Task statement ->
In the data beneath this task, how many lines contain "agent"? Answer with the number only.

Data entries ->
====

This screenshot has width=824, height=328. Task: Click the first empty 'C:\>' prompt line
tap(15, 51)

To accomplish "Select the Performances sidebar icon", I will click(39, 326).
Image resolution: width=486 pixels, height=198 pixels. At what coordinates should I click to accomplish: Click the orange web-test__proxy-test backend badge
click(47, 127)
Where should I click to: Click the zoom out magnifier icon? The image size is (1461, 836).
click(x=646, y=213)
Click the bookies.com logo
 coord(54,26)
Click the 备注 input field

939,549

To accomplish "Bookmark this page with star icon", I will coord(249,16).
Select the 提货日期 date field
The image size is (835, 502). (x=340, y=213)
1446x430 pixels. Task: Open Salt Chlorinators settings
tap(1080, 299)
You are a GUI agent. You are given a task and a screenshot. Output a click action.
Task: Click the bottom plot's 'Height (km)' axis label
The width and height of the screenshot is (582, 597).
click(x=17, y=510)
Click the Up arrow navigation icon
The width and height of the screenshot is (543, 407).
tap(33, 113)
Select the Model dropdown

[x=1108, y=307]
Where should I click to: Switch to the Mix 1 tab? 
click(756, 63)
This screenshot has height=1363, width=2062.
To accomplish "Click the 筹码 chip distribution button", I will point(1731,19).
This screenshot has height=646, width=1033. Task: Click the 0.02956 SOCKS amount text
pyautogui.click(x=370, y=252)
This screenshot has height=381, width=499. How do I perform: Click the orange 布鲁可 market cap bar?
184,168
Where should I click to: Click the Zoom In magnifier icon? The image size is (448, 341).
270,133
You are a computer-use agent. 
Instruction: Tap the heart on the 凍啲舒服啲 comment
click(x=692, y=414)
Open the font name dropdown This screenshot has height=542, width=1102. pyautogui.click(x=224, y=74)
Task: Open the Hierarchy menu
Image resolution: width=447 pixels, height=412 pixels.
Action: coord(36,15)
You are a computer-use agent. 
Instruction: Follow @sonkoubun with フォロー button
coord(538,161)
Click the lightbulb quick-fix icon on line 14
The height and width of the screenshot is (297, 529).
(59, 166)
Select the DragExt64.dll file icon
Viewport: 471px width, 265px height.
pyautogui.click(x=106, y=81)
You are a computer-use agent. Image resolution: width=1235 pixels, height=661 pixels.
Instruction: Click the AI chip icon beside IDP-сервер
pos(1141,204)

====

Reply to the task ->
4